What is your proudest accomplishment?
I'm very proud of my time as chair of the board at Jewish Family Services — and not just because of the position. I was very young, I had just turned 40, and that's a position that most people come to later in their Jewish journey. I wasn't even thinking of serving in that capacity at that point in my life, but I was invited to an executive committee meeting, showed up, and the next thing I knew, I was being asked to serve as the board chair. It was total shock and awe … but as I looked around at an amazing group of people ready to support me, I thought, 'There are people in this community who will help me in areas that I don't know well,' and that's how it worked.
I reached out to the Federation and asked them for some help preparing for the position. They introduced me to Lois Koteen and Stephen Bayer and asked them to put together a mini leadership training program for me. I sat them down and said, "Listen, I'm going to ask a bunch of stupid questions and you two are going to have to help me understand what I don't know before I take this position." And that's exactly what they did.

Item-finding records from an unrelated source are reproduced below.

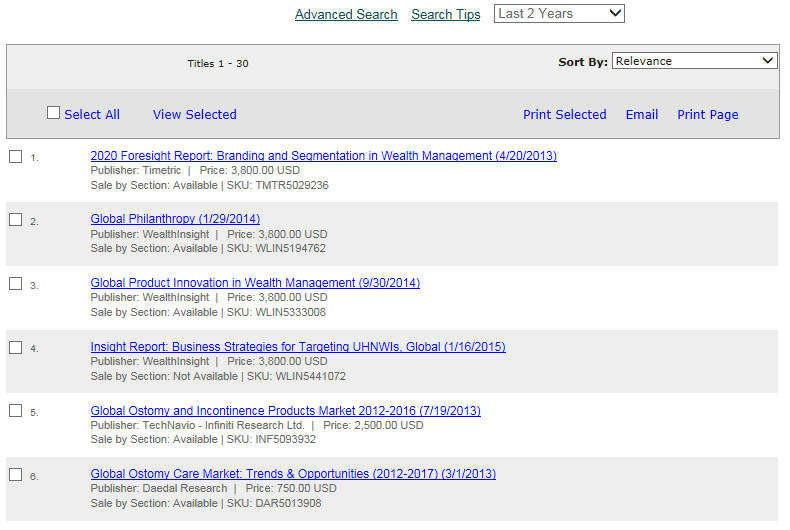Screen dimensions: 790x530
Task: Open Global Philanthropy report link
Action: (175, 219)
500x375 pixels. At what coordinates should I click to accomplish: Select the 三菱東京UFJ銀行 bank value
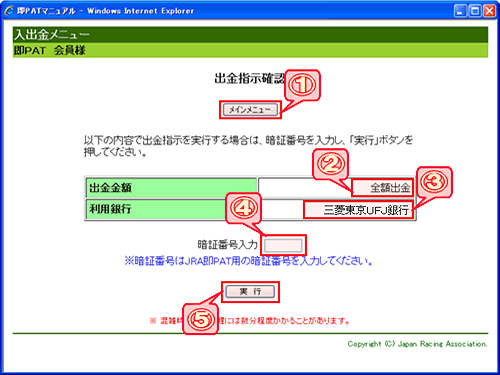(366, 210)

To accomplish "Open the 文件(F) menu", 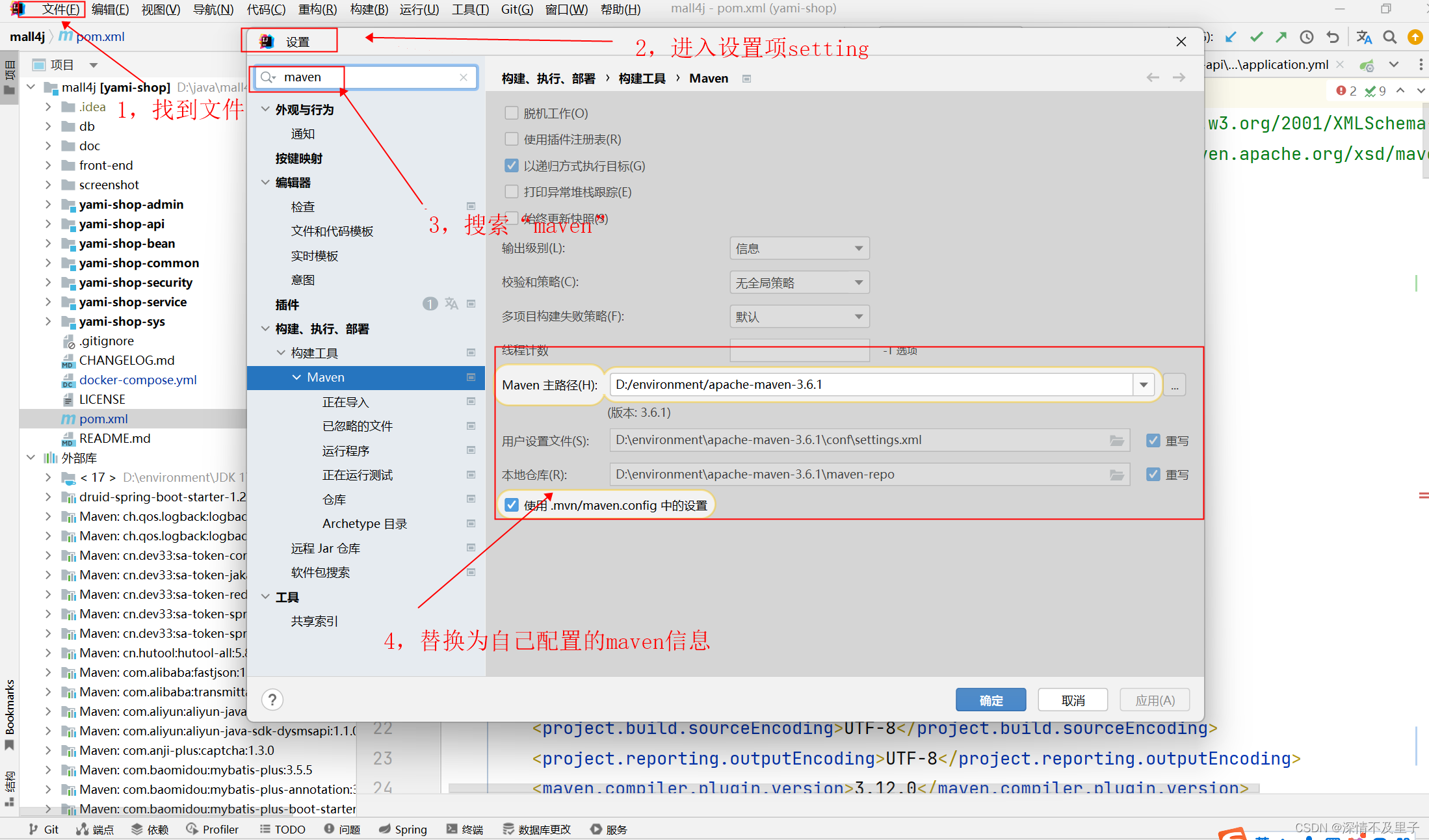I will (60, 9).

I was still slightly terrified, but I also had an amazing executive director and volunteers who weren't going to let me fail. I learned so much during that time and fell in love with the organization. Just the fact that I was able to serve, with the help of a lot of great people, is probably what I'm most proud of.
What role has Judaism played in your life?
I didn't grow up affiliated with a synagogue; my family celebrated all the holidays in our home, but going to synagogue wasn't part of my family culture. However, I did go to Jewish sleep-away camp and was in a Jewish youth group, so those experiences taught me what it means to be Jewish. As I got older, I realized that Judaism provides you a framework to understand what's important, the value of community, and the value of shared values and experiences.
I often think of the story of the boy and the starfish. Thousands of starfish have washed up on the beach and he is throwing them back, one by one. An older man sees what he's doing and says, “What are you doing? There are so many; you can't really make a difference, you know." The boy throws one more starfish in the water and says, "Well, it made a difference for that one." For me, that's a pretty good analogy for the Jewish approach to impact. And I find Judaism to be foundational in that way.
Is there any advice you’d like to share with other women?
There can be a tendency in the Jewish community to group people by age, gender, and giving level. I do understand that impulse, particularly when we're trying to understand how people fit into the community. But we are not homogenous, and we don't all find value and satisfaction in the same things, so you have to look a little harder to find your place. In terms of the Federation, you have to find an avenue that is going to provide you with the most satisfaction. Maybe that's going to events and connecting with friends, or maybe you want to roll up your sleeves and take on a social justice issue that means a lot to you. There are a lot of opportunities to get involved, but you often have to dig to find the ones that speak to you — and that may not have anything to do with your age, gender, or giving level.
For women in particular, don't be afraid of leadership roles, including those that fall outside of the women's division. There are opportunities for women at all levels of the organization, so seek those out and don't be afraid. There will always be mentors in the community willing to help you along the way. You may find them naturally, but sometimes you have to seek out your mentors. Find someone who is like-minded and has similar interests to you. If you're really passionate about Jewish sleep-away camp, for example, find someone who is also into that and invite them out for coffee. This is a community full of people who know a lot and care a lot; and they would be so happy to have you join them.